In contrast with other Terraform ansible dynamic inventory scripts, this one aims to be configurable to match your environment. It implements this using Jinja2 templates to specify how Terraform resource attributes should be mapped onto ansible inventory name, group, and host_vars.
Basic usage
Ansible calls dynamic inventory scripts with either the --list or --host option, but no additional arguments. For that reason, yatadis accepts all of its options from environment variables: * TF_STATE: a path to a local terraform.tfstate file (default: terraform.tfstate in the current directory) * TF_ANSIBLE_INVENTORY_NAME_TEMPLATE: a Jinja2 template string that is applied to each Terraform resource to generate the ansible inventory name (default: {{ resource_name }} which is the resource name (TYPE+NAME) from Terraform is guaranteed to be unique). * TF_ANSIBLE_GROUPS_TEMPLATE: a Jinja2 template string that is applied to each Terraform resource to generate a newline-delimited list of ansible groups to which the resource should belong (default: all which simply assigns all hosts to the all group) * TF_ANSIBLE_RESOURCE_FILTER_TEMPLATE: a Jinja2 template string that is applied to each Terraform resource and should produce either True (to include the resource) or False (to exclude the resource). (default: {{ type in ["aws_instance","azure_instance","clc_server","digitalocean_droplet","google_compute_instance","openstack_compute_instance_v2","softlayer_virtualserver","triton_machine","ucs_service_profile","vsphere_virtual_machine"] }} which is suitable to limit to instance/machine resources from a variety of Terraform providers. * TF_ANSIBLE_HOST_VARS_TEMPLATE: a Jinja2 template string that is applied to each Terraform resource and should generate a newline-delimited list of host_var settings in the format <host_var>=<value>. (default: a template that will set ansible_host to the IP of the instance/machine as well as setting all resource attributes prefixed with tf_ - see source code for details).

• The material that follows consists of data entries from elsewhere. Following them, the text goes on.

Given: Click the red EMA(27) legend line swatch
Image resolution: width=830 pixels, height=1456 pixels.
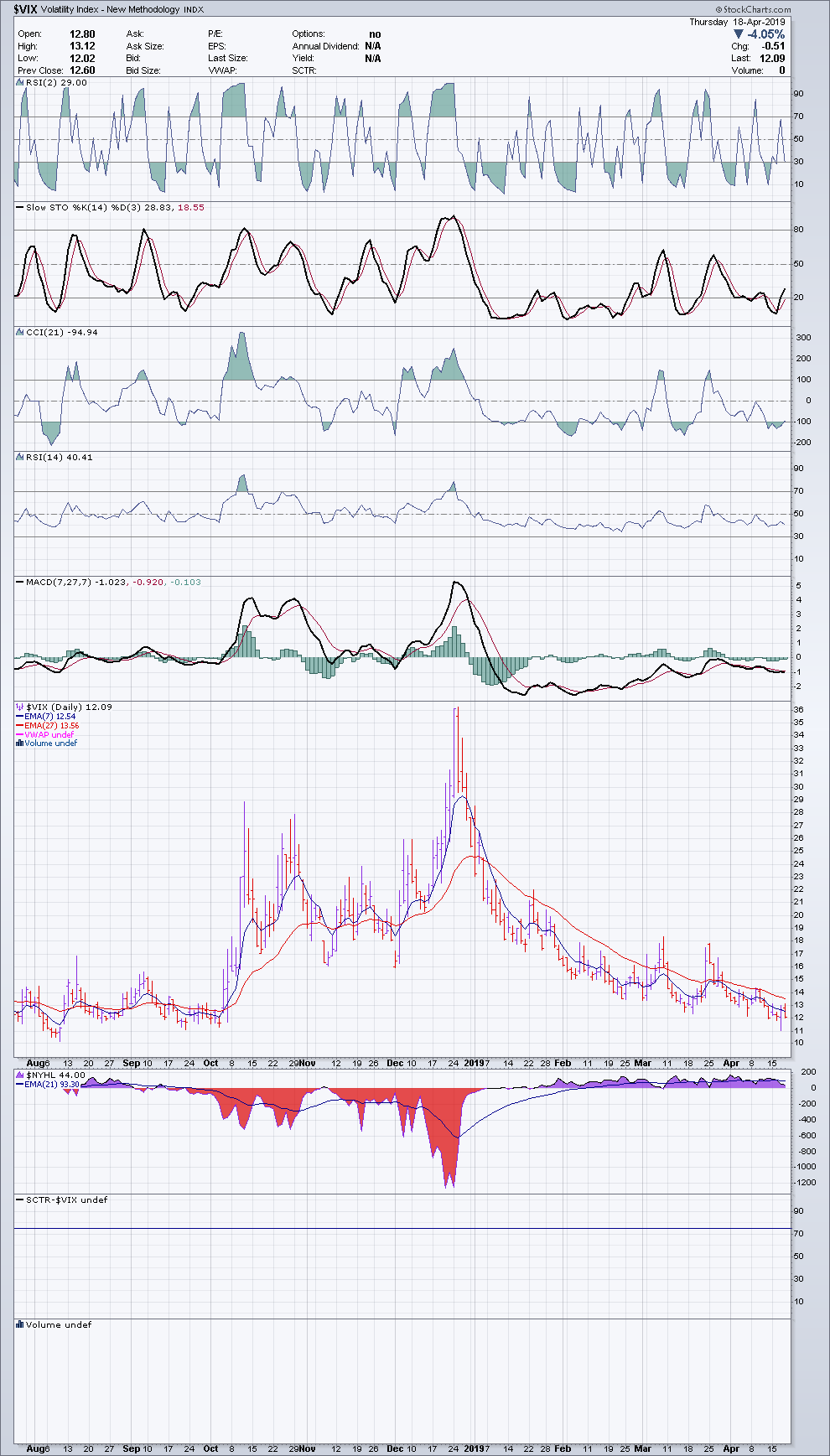Looking at the screenshot, I should click(20, 726).
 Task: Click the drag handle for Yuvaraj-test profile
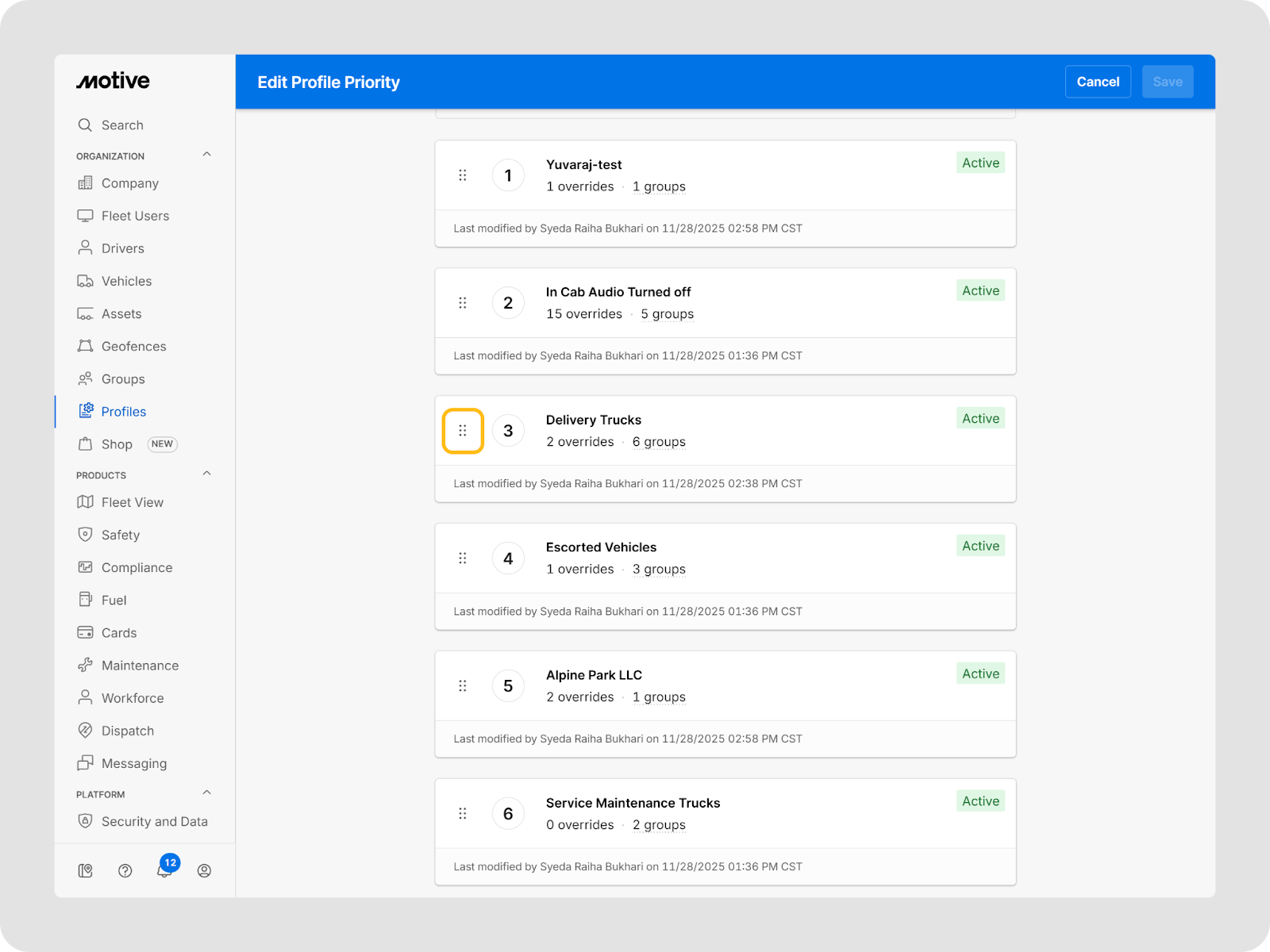463,175
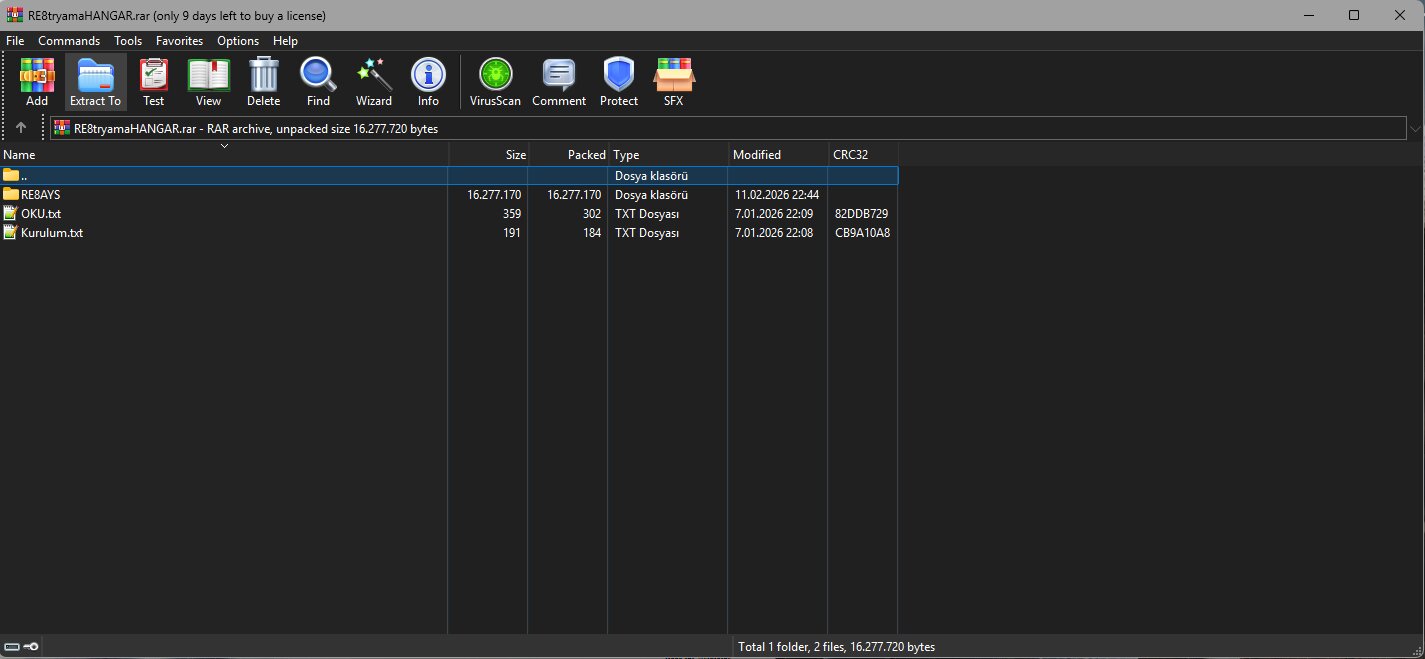Open the address bar dropdown arrow

point(1414,128)
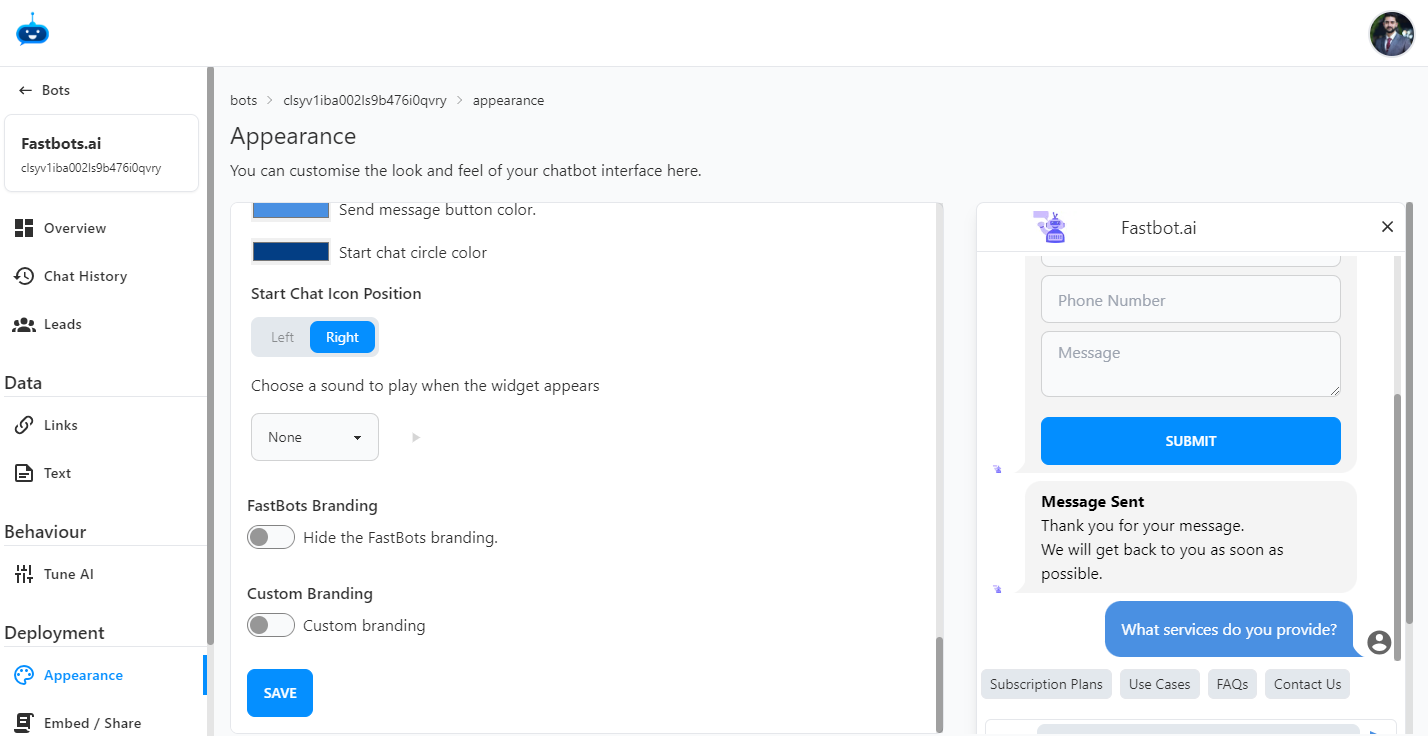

If you are happy with the defaults, and can arrange for the TF_STATE environment variable to be set to the path to the terraform.tfstate file, then you can just install the yatadis.py script in the ansible inventory directory, make sure it is executable, and that all of the python modules it depends on are installed on the machine on which you run ansible.
In practice, you will most likely want to call yatadis.py from a wrapper script (such as a bash script) that you install into the inventory directory in place of yatadis.py itself and which sets those variables appropriately. For example, here is a simple shell script that simply invokes yatadis.py after setting the path to the terraform.tfstate file:
#!/bin/bash export TF_STATE=/path/to/terraform.tfstate /path/to/yatadis.py $@
You can also specify any of these options on the command line (for testing purposes) - the command line argument is simply the environment variable name without the “TF” prefix:
./yatadis.py --list --state /path/to/terraform.tfstate
Adding terraform resources to ansible groups
The defaults may be all you need, as all of the primary attributes of each Terraform compute resource will be available in ansible as host_vars with the prefix “tf_”, and you can use ansible dynamic groups (using the group_by module to add hosts to groups based on those host_vars values).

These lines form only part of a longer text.